Cnidarians and the evolution of bilaterality

The sea anemone Nematostella vectensis is a very interesting species. Its life cycle consists
of female adults that spawn egg packages of several hundred eggs into the water, which are
then fertilized by the sperm given into the water by male animals. The eggs develop into
cysts which can last quite a long time. When the cyst develops, for example when a scientist
forces it to, a gastrula forms after 24 hours. After three days, a planual larvae has developed,
which again quickly develops into a primary polyp. This is finished after 7 days.
It only takes a few months for the animal to become sexually mature.
What is even more interesting, though, is the fact that these animals show a bilateral axis
already while in the planula larvae stadium!

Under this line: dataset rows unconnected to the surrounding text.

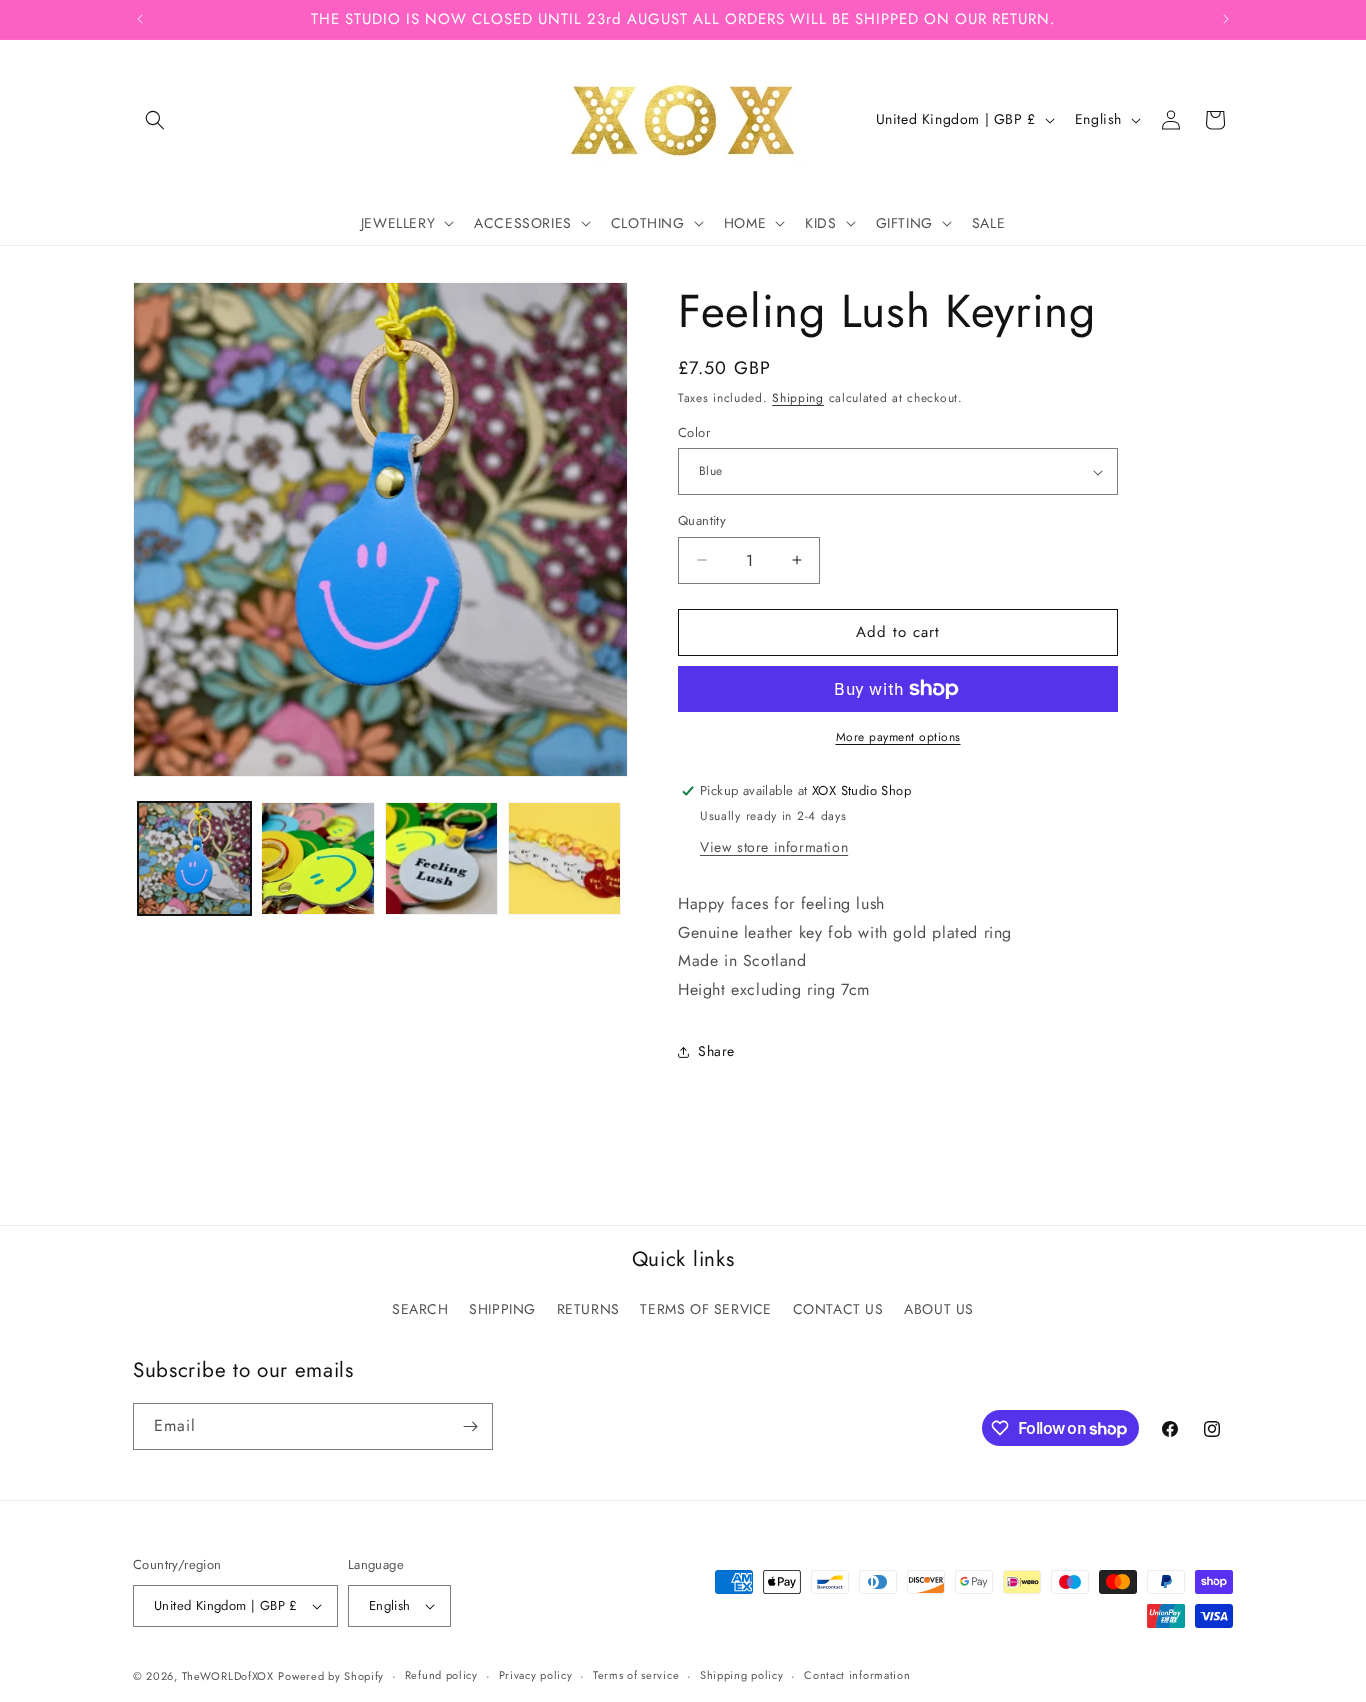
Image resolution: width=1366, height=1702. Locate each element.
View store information (774, 847)
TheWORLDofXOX (228, 1676)
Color (694, 432)
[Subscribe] (470, 1426)
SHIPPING (502, 1309)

This is quite unusual. Normally, the key bilaterian traits are the bilaterality (naturally), a
mesoderm, and a central nervous system. Up until now, the cnidaria, as diploblasts, were
not counted among the bilaterians.

Now, how does the oral-aboral axis of the cnidarians relate to the anterior-posterior and the
dorsal-ventral axis of bilateria?
In 1939, Sven Hörstadius published an experiment he did with the embryos of sea urchins.

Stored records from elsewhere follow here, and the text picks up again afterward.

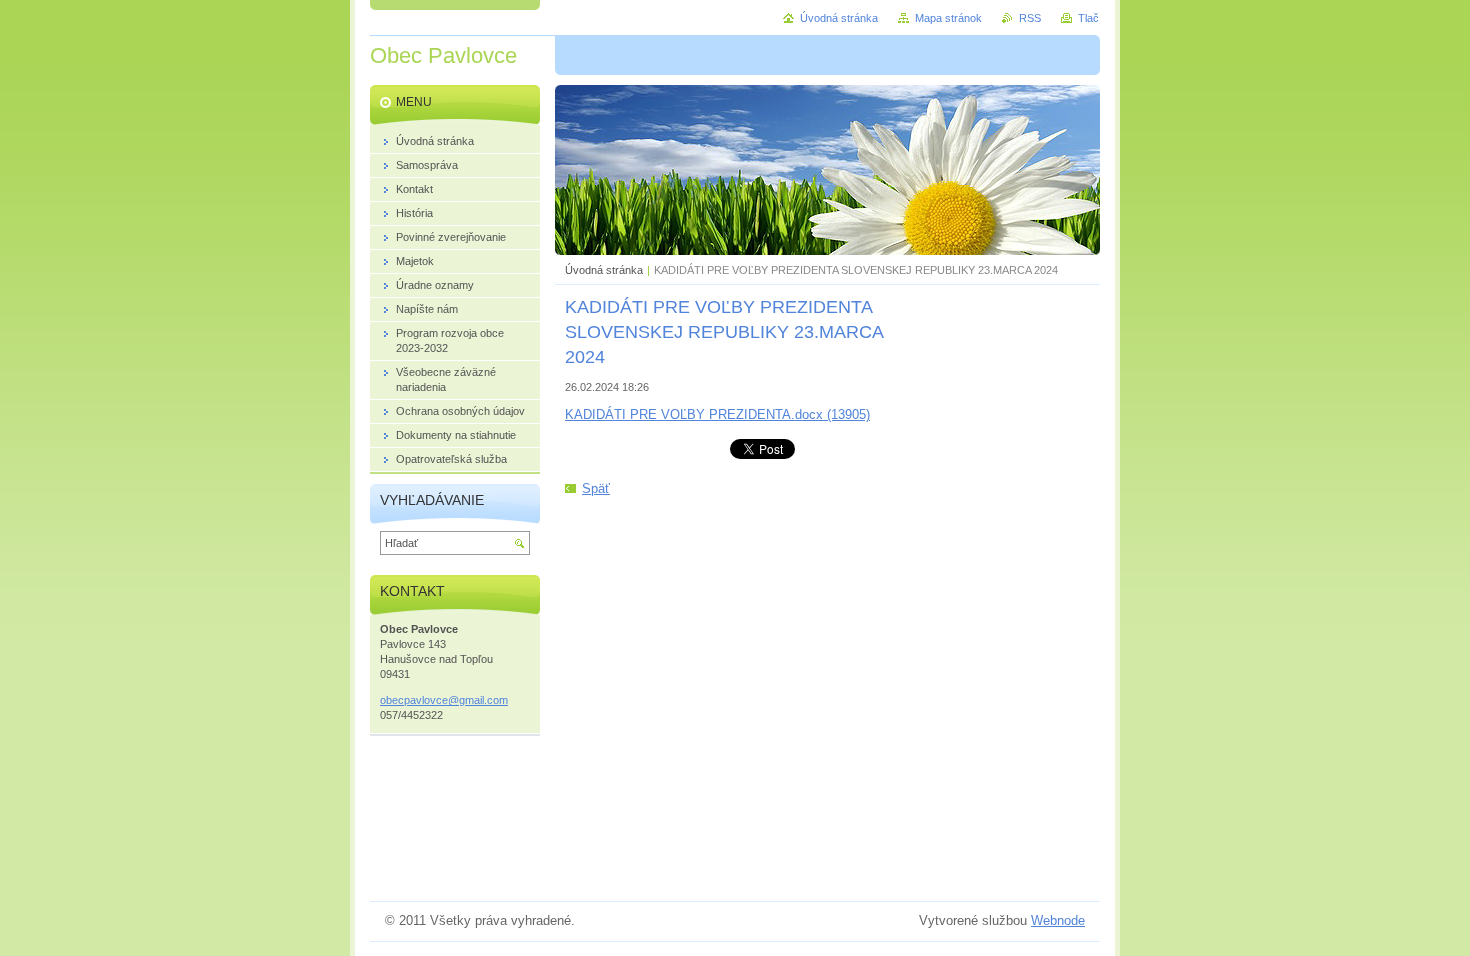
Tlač (1088, 18)
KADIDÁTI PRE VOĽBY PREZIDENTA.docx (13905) (717, 414)
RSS (1030, 18)
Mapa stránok (948, 18)
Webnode (1058, 920)
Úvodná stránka (604, 270)
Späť (596, 488)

He cut the embryos in the 8-cell-stadium in half - some along the animal-vegetal axis and
some perpendicular to it. The embryos which had two animal cells and two vegetal cells
each developed normally, albeit half as big as usual. The ones that has no vegetal cells left,
just the four animal cells, did not develop properly. The ones with only vegetal cells
developed normally.
He concluded that only the vegetal half of the embryo has the capabilities to form a whole
organism.
When Prof. Technau and his group did this experiment with Nematosella embryos, they
found that the exact opposite was true. Only the animal half of the embryo had the
capabilities to form a whole polyp.
So, while in amphibians, transplantation of the dorsal vegetal cells (Nieuwkoop center) or of
the Spemann organizer cells induces the formation of twin body axes, meaning that localised
determinants determine the lateral axis, in Nematostella, only the blastopore lip can induce
the ectopic axes.
Even more exactly, a specific part at the bend of the blastopore lip has axis-inducing
capacity. The highest activity of the determinants is in the second "slice", where the lip is
thickest.
What are the molecular workings behind this?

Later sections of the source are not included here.